Stored data:
-.-.-
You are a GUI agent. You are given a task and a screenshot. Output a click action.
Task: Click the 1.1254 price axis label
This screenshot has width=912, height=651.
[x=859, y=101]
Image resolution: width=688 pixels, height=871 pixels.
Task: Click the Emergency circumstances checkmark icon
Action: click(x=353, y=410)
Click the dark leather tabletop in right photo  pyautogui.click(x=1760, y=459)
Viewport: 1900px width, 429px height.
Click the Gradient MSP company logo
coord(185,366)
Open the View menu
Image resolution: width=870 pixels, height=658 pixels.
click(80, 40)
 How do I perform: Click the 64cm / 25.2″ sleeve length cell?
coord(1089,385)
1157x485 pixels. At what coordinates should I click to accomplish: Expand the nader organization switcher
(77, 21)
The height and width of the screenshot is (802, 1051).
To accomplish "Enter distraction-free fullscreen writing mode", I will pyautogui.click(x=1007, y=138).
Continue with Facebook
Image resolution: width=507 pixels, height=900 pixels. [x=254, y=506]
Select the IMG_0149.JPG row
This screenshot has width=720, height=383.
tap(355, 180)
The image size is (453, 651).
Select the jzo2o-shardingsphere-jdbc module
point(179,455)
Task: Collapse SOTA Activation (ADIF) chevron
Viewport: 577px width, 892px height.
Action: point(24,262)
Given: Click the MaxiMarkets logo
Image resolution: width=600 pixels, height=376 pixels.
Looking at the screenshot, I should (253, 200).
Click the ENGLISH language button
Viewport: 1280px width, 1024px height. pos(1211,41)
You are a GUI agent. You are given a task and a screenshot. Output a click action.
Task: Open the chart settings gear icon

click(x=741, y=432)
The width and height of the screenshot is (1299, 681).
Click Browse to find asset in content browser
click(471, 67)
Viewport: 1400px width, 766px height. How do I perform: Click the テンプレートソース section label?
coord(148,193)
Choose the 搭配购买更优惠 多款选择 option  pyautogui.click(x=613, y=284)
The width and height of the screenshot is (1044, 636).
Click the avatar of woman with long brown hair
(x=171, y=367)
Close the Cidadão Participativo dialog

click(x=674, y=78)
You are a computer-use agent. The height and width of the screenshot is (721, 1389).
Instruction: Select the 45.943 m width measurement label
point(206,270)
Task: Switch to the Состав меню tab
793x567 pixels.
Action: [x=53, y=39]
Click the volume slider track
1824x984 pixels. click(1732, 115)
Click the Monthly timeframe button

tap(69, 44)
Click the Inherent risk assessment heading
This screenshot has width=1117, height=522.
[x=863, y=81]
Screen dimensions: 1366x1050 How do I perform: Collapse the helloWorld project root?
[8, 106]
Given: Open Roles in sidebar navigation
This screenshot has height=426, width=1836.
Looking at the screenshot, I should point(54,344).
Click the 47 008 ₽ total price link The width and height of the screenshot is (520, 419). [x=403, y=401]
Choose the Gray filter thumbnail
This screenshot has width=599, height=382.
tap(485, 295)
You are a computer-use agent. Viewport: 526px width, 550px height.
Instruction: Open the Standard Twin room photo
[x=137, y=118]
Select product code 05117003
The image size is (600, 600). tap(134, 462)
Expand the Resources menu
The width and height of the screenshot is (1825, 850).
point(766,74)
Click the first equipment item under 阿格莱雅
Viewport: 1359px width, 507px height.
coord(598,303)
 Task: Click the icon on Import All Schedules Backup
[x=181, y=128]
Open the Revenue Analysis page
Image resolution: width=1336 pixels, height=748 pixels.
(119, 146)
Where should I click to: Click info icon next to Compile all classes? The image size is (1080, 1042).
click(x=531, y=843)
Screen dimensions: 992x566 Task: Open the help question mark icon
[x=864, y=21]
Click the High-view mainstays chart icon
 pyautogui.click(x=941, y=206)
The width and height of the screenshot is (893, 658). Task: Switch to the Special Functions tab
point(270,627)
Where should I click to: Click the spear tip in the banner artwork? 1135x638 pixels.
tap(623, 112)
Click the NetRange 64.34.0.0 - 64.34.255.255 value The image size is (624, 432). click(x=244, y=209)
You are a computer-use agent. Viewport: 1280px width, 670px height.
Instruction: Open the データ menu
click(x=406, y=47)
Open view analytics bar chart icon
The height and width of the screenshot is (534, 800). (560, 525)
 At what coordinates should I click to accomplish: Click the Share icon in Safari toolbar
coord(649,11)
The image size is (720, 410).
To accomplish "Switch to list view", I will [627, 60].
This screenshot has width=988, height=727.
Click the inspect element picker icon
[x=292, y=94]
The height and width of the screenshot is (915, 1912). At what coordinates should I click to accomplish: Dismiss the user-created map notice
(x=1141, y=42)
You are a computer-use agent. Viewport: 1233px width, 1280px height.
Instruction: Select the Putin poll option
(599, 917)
-.-.-
**Task objective:** May I have exactly the lines from the one containing "Open view analytics bar chart icon" through the last line of the data, both included?

**Output of the task:**
Open view analytics bar chart icon
The height and width of the screenshot is (534, 800). (560, 525)
 At what coordinates should I click to accomplish: Click the Share icon in Safari toolbar
coord(649,11)
The image size is (720, 410).
To accomplish "Switch to list view", I will [627, 60].
This screenshot has width=988, height=727.
Click the inspect element picker icon
[x=292, y=94]
The height and width of the screenshot is (915, 1912). At what coordinates should I click to accomplish: Dismiss the user-created map notice
(x=1141, y=42)
You are a computer-use agent. Viewport: 1233px width, 1280px height.
Instruction: Select the Putin poll option
(599, 917)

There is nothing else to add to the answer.